Anchorage Christian School’s Lady Lions, led by coach Chad Dyson, were one game away from the state tournament when it was canceled due to coronavirus. (Photo courtesy of Christy Rutter)
Anchorage Christian School’s Lady Lions, led by coach Chad Dyson, were one game away from the state tournament when it was canceled due to coronavirus. (Photo courtesy of Christy Rutter)

They knew what was coming, but that didn’t make it hurt any less.

Anchorage Christian School’s Lady Lions were halfway through their regional championship game. They’d posted a 56-19 halftime lead on Nikiski, after throttling Homer 67-18 and Seward 74-17 in the tournament’s first two games.

The Lady Lions were an avalanche. They’d won 26 of 27 games already this season. They’d won 64 straight games inside the state of Alaska. They’d won three consecutive state championships, and they were amped and primed to make a charge for their fourth.

But it was Saturday, March 14, and the country was already in the process of locking down. Lady Lions head coach Chad Dyson had warned his team before every game: this one could be your last.

With the state tournament — and a fourth straight title — in sight, the players didn’t quite let themselves think pessimistically.

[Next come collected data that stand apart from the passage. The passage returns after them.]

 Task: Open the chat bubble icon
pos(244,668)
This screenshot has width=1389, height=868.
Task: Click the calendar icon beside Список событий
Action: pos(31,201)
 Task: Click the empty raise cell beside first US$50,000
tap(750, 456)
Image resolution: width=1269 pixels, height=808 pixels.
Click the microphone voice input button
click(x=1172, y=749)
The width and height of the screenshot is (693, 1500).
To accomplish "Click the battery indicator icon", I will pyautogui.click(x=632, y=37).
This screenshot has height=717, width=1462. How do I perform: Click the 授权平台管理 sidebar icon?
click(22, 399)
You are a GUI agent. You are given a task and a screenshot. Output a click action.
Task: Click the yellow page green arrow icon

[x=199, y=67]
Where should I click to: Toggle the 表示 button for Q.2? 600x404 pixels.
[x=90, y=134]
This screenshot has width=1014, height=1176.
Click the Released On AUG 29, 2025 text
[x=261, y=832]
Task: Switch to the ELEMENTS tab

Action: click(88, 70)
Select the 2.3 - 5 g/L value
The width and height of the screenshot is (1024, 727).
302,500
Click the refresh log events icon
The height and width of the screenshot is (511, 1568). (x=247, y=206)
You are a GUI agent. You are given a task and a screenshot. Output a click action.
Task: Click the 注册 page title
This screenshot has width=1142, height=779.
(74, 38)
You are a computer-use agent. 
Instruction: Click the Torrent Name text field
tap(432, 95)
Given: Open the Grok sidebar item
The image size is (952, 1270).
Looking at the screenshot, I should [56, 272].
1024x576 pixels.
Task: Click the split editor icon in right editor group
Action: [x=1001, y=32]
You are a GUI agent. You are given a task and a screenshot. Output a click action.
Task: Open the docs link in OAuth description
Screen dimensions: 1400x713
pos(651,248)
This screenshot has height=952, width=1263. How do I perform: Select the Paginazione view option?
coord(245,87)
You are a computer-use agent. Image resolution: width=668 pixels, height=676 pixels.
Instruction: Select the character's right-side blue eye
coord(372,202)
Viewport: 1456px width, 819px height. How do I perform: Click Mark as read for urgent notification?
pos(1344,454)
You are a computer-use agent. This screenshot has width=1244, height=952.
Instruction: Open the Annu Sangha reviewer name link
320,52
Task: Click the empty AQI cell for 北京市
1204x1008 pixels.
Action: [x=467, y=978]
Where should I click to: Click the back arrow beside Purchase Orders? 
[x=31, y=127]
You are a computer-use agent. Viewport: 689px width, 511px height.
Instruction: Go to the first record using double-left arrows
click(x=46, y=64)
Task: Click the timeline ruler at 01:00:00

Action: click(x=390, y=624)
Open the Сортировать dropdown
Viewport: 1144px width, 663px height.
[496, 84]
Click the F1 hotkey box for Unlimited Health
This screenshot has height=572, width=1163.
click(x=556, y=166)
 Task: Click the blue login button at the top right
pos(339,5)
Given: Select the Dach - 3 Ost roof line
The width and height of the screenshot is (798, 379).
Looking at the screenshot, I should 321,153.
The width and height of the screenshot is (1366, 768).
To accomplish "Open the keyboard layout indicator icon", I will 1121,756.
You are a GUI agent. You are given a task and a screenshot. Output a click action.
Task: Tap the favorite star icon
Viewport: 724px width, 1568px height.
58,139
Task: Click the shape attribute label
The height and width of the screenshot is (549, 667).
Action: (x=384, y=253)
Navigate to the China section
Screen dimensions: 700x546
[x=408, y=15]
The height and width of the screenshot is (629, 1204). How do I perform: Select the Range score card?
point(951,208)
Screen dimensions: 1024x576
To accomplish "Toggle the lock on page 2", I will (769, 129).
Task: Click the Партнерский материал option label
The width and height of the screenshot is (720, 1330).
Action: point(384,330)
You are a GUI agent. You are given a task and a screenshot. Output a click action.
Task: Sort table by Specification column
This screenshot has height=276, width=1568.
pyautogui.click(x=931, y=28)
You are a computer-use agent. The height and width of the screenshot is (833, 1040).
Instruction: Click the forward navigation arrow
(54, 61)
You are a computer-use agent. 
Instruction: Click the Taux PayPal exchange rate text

“We’d heard rumors that there might be a fan-less [championship],” says point guard and leading scorer Destiny Reimers, “but we weren’t thinking it was going to be cancelled.”

“They would never cancel it!” center Adara Powell recalls thinking. “No, never! All these people that worked so hard to prove their skills. You wouldn’t think they’d ever take that away from the kids.”

But shortly before halftime ended, assistant coach Steve Reimers called together three players: his daughter Destiny, Kelsey Smallwood, and Powell. All three were seniors. He delivered the brutal news: There would be no state tournament. No fourth championship. After tonight, no more games.

“This is your last game of your high school career,” he told them. “Make it count.”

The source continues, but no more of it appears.